Opponents of the Thirty Meter Telescope waved signs and flags in front of the iconic Welcome to Fabulous Las Vegas sign on Saturday.

MAUNA KEA >> Opponents of the $1.4 billion Thirty Meter Telescope project atop Mauna Kea continued to gather support from near and far Saturday while law enforcement activity was mostly quiet.

The state Department of Land and Natural Resources estimated there was a bigger weekend crowd of about 1,400 people in the area and around the intersection of the Daniel K. Inouye Highway and Mauna Kea Access Road.

Among them were Hawaii island Mayor Harry Kim and Honolulu City Councilwoman Heidi Tsuneyoshi.

Kim, who has been helping in TMT planning, praised the behavior of the self- described “protectors” who last week thwarted the first attempts to transport construction materials and equipment up the mountain.

“We all see different things, but I’ll tell you how I feel: For the first time in my 80 years of life, I see a group of people finally coming together to feel proud of being who you are, because you are the most beautiful, warmest, giving-est people on God’s Earth,” Kim said.

Tsuneyoshi visited in the morning, saying, “I have to say that since being here, I do not see a state of emergency. I actually see a state of humanity.”

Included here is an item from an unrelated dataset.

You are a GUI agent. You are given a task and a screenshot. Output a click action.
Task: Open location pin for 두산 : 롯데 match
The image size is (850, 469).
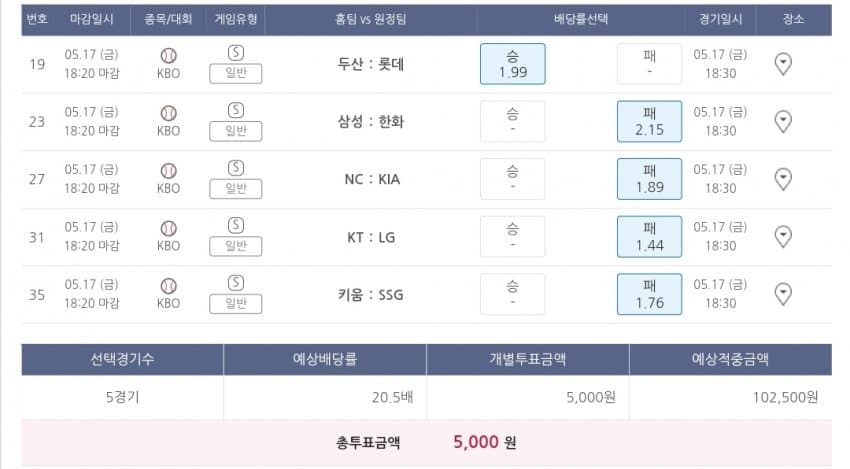pyautogui.click(x=783, y=64)
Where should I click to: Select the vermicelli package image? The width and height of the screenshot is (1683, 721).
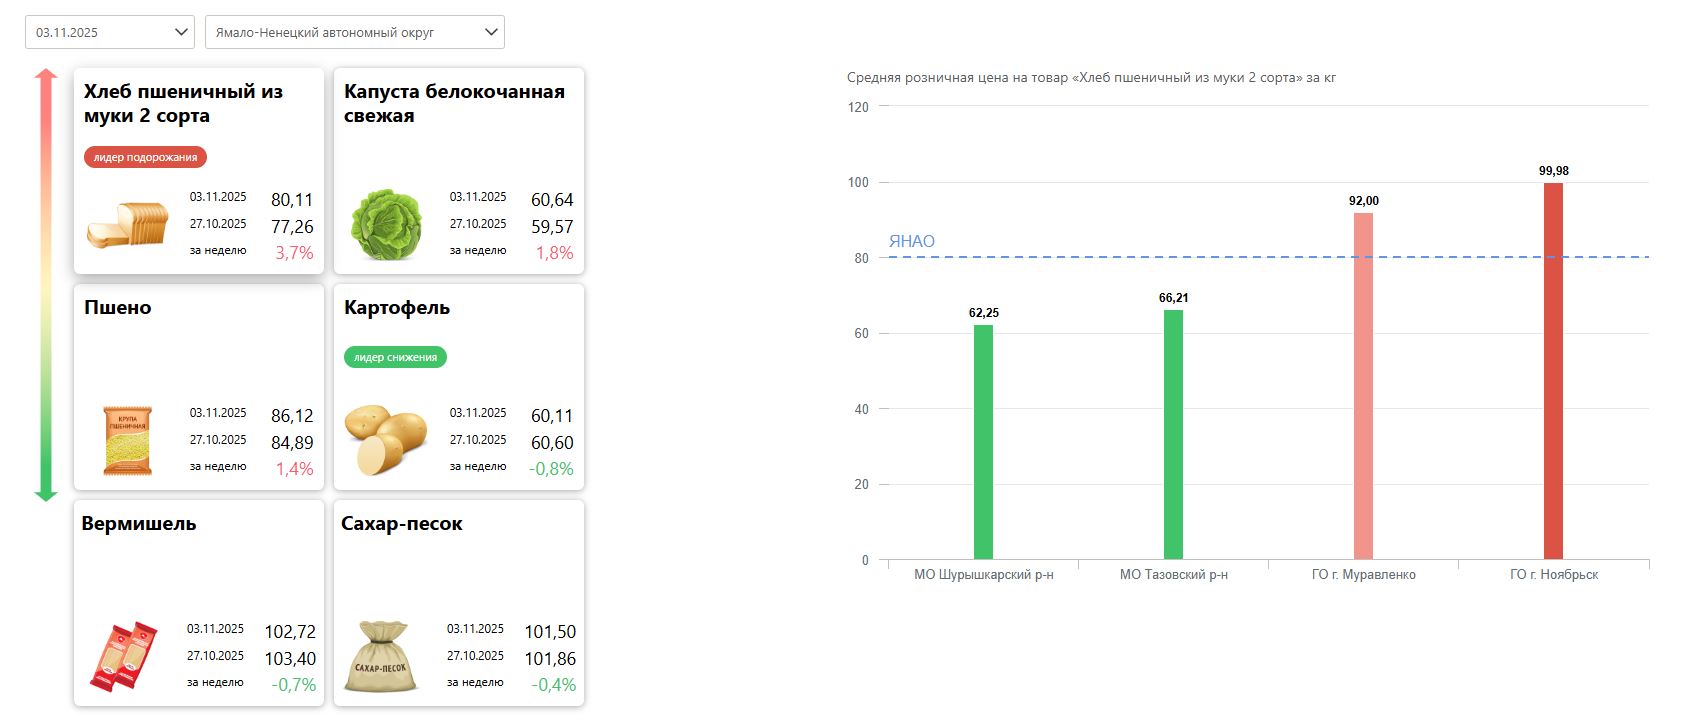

Also Saturday, the state Senate Hawaiian Caucus and state Rep. Daniel Holt, chairman of the House Hawaiian Caucus, issued statements calling for Gov. David Ige to rescind the emergency proclamation he issued Wednesday to provide law enforce- ment with increased flexibility and authority to ensure public safety.

The TMT controversy is drawing attention on the mainland as well, with small-scale protest rallies held in Las Vegas on Saturday and at Union Square in New York City on Friday.

An agreement between the Department of Land and Natural Resources and TMT opponents allowed 14 unarmed National Guard officers with no arrest powers — the first ones deployed on the access road — to relieve the DLNR officers and state sheriffs who have been working on rotating shifts there for the past week. Honolulu police officers also provided relief.

In a minor incident Saturday, Hawaii island police responded to a 1:40 p.m. call of a disorderly male creating a disturbance at the Puu Huluhulu cinder cone. A 60-year-old Waimea man was arrested, police said.

Perhaps to squelch any rumors about an escalation in the law enforcement presence, state officials also announced Saturday that the 100th Battalion, 442nd Infantry Regiment, a reserve Army unit, had arrived in Hawaii County for training “and is not in any way affiliated with the Hawaii National Guard or the Thirty Meter Telescope project.”

Meanwhile, a petition demanding an immediate stop to TMT construction reached its 100,000-signature goal on Thursday. Pua Case, one of the organizers of the group that started the petition, Mauna Kea Education and Awareness, said she plans to deliver it Wednesday to TMT funders and partners.

“Sometimes they really don’t get it until they see it, that it’s some Hawaiians and their supporters,” she said. “It’s actually people all the way around the world who know that Mauna Kea is connected to them.”

TMT opponents received more supplies on Saturday for their encampments and the puuhonua, or refuge, across from the access road that has become a hub of information, food and other support. At least 10 more portable toilets were brought to the area along with electronic variable- message signs as part of the deal with the DLNR to aid in managing traffic.

And there were more deliveries of drinking water — so much that truckloads had to be hauled into covered storage areas so the plastic bottles wouldn’t be left sitting in the sun.

The additional supplies came a day after Ige said there were inadequate bathroom and trash facilities for all the people at the site, that drugs and alcohol were being used and that people were running back and forth across the highway at night and in poor visibility, which he said made for unsafe conditions that justified keeping his emergency proclamation in effect.

Case said the extra kokua was not a response to that.

“With the overwhelming outpouring of support, you accommodate them,” she said. “You meet and you make adjustments to make sure your people are fed, to make sure they have the proper sanitation.”